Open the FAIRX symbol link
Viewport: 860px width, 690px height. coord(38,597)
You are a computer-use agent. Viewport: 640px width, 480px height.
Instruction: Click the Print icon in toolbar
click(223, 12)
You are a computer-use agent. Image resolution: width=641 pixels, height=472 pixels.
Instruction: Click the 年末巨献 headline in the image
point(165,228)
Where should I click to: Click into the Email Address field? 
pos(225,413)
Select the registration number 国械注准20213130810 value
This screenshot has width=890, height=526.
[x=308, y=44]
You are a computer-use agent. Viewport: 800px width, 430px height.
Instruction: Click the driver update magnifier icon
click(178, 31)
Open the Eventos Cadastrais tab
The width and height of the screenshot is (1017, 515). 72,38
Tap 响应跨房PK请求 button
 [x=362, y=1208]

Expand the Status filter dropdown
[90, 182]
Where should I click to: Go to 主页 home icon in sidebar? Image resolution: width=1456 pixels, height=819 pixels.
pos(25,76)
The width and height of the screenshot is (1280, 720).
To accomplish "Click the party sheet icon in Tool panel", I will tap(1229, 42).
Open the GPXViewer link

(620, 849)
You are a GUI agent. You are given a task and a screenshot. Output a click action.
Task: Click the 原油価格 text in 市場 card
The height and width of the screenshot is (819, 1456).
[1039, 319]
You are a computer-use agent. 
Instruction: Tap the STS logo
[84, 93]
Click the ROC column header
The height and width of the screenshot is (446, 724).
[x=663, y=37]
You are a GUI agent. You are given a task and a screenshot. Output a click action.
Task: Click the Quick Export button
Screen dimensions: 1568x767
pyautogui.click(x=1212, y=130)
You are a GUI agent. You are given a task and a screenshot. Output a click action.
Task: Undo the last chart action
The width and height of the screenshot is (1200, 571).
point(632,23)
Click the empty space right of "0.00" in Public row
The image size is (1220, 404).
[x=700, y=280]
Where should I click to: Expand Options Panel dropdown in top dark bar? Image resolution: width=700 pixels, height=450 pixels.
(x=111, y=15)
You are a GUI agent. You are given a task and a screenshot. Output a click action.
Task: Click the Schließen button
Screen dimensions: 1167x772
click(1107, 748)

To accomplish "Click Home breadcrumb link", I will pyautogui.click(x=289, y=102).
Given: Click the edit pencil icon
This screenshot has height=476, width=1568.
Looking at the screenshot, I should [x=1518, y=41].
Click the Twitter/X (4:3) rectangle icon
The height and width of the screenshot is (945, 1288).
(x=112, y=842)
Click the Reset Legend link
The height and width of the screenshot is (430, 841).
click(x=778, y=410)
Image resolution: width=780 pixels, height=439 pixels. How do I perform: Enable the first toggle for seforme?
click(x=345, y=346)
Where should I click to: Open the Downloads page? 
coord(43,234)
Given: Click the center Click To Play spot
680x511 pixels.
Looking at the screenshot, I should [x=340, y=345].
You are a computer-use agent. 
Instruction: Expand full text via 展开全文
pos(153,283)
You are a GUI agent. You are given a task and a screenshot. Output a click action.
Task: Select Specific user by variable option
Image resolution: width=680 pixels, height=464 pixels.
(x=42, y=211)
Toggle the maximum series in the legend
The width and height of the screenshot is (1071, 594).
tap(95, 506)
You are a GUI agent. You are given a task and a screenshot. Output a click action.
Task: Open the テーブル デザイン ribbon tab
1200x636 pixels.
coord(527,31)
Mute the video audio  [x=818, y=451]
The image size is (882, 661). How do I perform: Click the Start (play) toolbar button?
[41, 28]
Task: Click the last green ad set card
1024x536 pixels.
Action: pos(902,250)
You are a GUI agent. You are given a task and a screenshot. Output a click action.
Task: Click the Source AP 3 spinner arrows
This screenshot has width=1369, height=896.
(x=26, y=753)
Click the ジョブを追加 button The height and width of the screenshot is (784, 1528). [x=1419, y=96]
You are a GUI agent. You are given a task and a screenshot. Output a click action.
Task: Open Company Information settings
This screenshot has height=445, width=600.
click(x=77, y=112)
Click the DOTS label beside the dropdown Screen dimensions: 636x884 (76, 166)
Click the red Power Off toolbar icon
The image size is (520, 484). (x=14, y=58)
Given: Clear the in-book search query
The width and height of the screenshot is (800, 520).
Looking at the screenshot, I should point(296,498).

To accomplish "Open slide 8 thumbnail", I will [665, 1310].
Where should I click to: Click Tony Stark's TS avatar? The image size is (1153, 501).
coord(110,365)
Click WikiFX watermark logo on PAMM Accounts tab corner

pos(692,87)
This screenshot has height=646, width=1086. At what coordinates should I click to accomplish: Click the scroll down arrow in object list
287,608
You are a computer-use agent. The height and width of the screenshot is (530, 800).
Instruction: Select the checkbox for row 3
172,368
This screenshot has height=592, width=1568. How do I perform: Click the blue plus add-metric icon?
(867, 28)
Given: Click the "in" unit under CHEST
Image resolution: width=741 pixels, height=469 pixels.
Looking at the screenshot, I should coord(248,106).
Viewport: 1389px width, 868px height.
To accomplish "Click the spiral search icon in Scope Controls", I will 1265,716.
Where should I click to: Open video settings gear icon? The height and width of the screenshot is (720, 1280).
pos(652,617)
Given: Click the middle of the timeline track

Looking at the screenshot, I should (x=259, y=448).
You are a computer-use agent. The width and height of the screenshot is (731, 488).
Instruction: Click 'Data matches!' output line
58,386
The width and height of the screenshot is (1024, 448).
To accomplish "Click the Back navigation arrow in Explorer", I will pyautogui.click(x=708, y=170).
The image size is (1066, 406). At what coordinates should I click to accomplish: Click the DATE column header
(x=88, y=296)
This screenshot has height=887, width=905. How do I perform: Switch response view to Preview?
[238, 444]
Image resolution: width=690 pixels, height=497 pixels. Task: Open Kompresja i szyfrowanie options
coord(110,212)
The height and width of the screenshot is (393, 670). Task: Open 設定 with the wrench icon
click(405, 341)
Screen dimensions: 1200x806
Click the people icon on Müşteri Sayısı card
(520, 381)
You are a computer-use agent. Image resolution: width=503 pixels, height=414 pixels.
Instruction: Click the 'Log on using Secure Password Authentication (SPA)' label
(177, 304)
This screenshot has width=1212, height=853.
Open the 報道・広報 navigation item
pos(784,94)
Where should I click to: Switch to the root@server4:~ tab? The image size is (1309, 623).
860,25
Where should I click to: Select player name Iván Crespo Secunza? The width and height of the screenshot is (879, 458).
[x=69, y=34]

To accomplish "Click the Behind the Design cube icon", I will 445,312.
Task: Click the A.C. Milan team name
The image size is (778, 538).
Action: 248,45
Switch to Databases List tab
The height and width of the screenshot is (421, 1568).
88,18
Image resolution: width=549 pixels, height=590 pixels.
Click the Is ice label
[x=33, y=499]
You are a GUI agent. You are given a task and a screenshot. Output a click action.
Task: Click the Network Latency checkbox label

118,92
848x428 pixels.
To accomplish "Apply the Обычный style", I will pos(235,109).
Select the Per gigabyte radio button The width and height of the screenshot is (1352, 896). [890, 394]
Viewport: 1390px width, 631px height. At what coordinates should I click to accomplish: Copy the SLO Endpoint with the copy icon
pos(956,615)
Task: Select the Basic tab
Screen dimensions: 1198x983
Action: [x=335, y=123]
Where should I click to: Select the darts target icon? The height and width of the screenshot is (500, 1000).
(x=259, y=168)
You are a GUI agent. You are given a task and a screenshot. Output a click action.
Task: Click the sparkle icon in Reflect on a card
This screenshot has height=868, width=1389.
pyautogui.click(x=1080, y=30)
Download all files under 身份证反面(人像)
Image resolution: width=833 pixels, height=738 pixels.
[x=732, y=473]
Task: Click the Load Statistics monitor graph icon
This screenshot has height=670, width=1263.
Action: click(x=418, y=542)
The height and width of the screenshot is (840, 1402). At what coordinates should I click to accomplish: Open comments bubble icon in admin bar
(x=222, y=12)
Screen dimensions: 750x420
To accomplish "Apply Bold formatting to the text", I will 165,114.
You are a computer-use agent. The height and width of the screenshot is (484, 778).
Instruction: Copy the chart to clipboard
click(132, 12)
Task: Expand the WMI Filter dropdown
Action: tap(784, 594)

--------------------

▶ Problem
Look through the entries above and list every line containing "last".

▶ Finished exercise
Task: Undo the last chart action
Task: Click the last green ad set card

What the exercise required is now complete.